- What to work on -
Could you return, exactly as written, only the lines from the one holding "1375x868 pixels. Task: Open ニュースセンター link" through the final line of the records below?

- Dataset excerpts -
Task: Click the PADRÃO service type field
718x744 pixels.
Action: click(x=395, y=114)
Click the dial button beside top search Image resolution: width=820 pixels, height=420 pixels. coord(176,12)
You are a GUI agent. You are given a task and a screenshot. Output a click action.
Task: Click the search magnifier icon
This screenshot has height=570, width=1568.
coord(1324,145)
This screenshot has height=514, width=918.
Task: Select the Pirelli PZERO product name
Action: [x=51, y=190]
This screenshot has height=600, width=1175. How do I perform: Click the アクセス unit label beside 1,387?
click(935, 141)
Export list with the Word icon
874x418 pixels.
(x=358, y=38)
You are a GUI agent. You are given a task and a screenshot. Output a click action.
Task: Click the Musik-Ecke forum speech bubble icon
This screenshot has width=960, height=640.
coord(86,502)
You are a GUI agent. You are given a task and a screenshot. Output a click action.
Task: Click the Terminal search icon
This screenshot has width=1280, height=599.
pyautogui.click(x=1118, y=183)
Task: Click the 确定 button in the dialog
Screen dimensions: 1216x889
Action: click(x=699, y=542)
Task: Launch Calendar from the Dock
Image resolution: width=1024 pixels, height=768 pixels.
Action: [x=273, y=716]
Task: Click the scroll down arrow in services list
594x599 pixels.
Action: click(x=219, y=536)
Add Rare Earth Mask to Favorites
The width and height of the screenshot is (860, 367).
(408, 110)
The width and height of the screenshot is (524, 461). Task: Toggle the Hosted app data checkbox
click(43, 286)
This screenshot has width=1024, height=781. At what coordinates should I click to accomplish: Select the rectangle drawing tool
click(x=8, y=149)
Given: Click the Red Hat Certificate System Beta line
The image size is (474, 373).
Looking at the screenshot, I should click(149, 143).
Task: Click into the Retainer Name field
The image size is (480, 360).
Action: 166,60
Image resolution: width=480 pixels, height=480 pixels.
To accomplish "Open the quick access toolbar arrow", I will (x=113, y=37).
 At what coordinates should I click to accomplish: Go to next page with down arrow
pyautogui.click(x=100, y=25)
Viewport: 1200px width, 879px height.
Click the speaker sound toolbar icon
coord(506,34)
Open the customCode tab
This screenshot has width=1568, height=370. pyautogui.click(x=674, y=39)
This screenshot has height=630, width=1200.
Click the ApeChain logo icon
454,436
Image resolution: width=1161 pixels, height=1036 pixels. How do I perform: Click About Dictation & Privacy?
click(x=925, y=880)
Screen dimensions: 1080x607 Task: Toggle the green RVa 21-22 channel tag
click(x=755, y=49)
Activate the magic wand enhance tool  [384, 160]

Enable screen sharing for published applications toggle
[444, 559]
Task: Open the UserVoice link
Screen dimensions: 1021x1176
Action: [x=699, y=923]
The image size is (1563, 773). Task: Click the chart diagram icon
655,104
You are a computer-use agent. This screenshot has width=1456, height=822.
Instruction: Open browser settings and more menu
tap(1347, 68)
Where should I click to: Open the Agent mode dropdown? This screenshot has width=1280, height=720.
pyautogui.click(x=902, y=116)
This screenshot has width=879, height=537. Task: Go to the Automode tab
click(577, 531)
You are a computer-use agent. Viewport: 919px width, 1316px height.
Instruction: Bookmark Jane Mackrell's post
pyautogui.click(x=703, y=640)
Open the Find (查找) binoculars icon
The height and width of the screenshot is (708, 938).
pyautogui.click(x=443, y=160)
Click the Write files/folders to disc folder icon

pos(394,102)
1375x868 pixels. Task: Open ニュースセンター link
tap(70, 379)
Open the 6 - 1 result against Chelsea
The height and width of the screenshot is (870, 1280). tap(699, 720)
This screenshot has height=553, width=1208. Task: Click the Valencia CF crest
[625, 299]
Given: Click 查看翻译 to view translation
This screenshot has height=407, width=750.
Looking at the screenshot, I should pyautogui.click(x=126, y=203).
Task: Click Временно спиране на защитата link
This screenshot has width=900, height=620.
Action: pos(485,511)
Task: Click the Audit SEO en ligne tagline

- Problem solution -
1375x868 pixels. Task: Open ニュースセンター link
tap(70, 379)
Open the 6 - 1 result against Chelsea
The height and width of the screenshot is (870, 1280). tap(699, 720)
This screenshot has height=553, width=1208. Task: Click the Valencia CF crest
[625, 299]
Given: Click 查看翻译 to view translation
This screenshot has height=407, width=750.
Looking at the screenshot, I should pyautogui.click(x=126, y=203).
Task: Click Временно спиране на защитата link
This screenshot has width=900, height=620.
Action: pos(485,511)
Task: Click the Audit SEO en ligne tagline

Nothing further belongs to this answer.